**WHAT TO DO:**
From the records below, please repeat exactly the line that has "Where should I", the line that has "Click the word", and every line between them, and nothing else.
------ SUPPLIED RECORDS
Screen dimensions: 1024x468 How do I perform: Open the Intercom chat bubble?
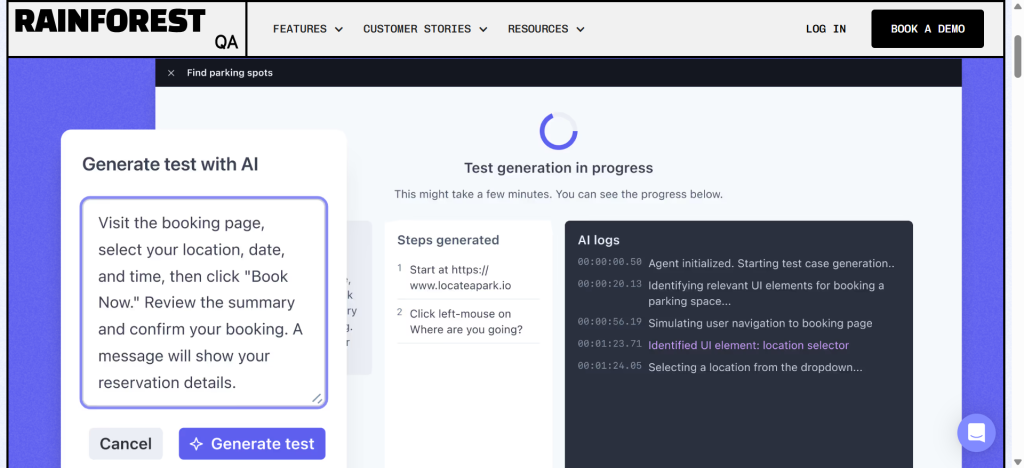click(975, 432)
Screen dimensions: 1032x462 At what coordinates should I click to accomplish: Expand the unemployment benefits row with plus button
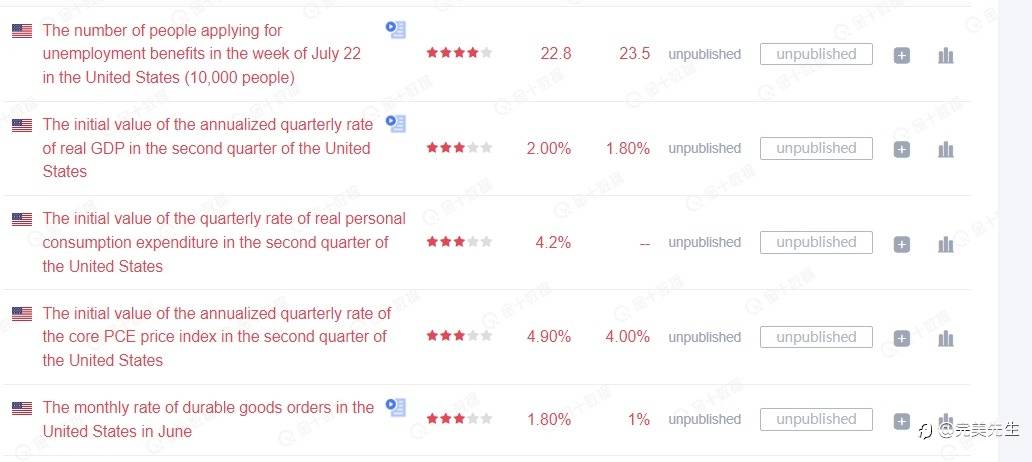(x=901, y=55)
------------
------ SUPPLIED RECORDS
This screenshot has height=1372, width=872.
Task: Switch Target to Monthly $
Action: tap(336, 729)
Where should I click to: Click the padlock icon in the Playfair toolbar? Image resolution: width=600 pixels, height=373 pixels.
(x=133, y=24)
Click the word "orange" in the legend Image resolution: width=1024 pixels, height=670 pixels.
------------
**OUTPUT BELOW:**
Where should I click to: Click the padlock icon in the Playfair toolbar? Image resolution: width=600 pixels, height=373 pixels.
(x=133, y=24)
Click the word "orange" in the legend Image resolution: width=1024 pixels, height=670 pixels.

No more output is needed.